**About this task**
The finished copy should match every record exactly and contain no pictures.

▶

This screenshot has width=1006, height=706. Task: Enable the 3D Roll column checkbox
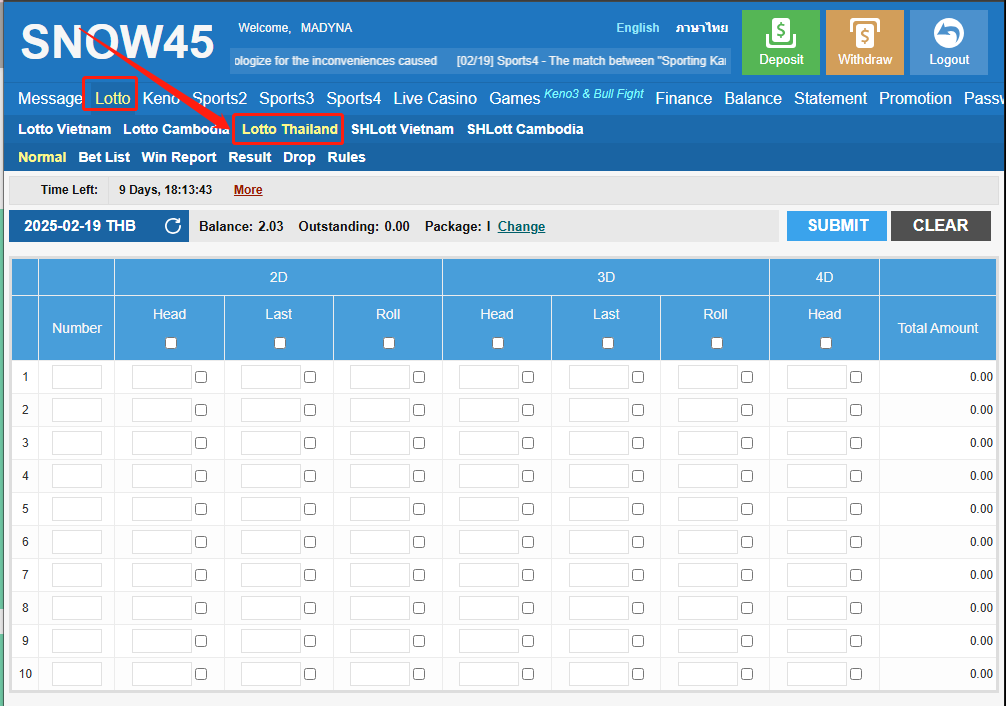click(716, 343)
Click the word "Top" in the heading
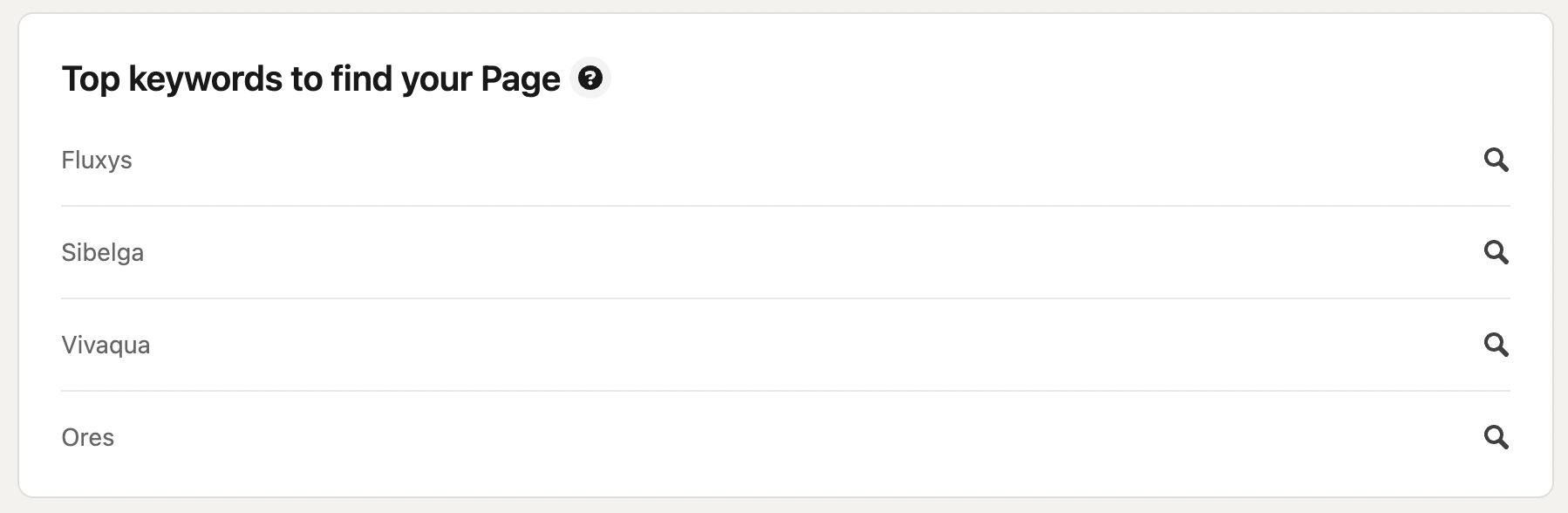1568x513 pixels. [x=91, y=79]
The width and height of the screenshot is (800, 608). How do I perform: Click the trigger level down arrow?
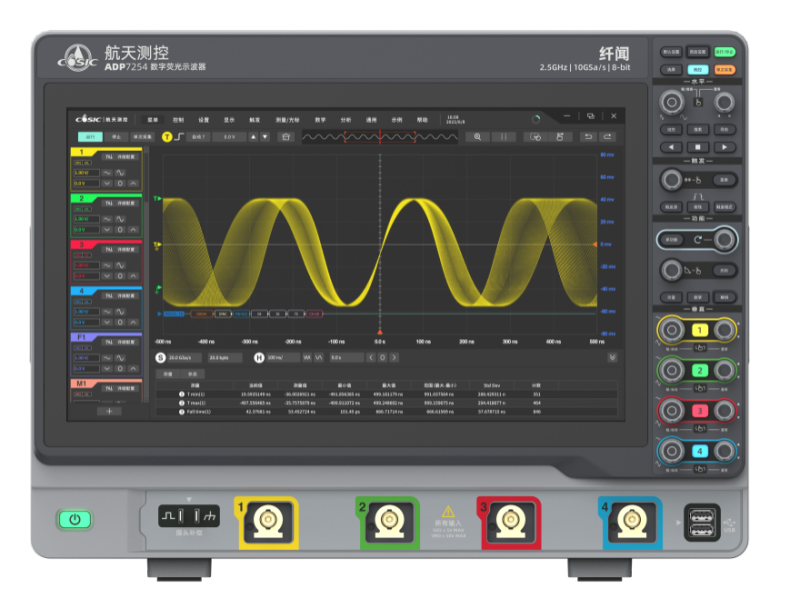[265, 137]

◀

**Output for this task**
This screenshot has width=1006, height=706. Task: Enable the 3D Roll column checkbox
click(716, 343)
Click the word "Top" in the heading
1568x513 pixels. [x=91, y=79]
The width and height of the screenshot is (800, 608). How do I perform: Click the trigger level down arrow?
[265, 137]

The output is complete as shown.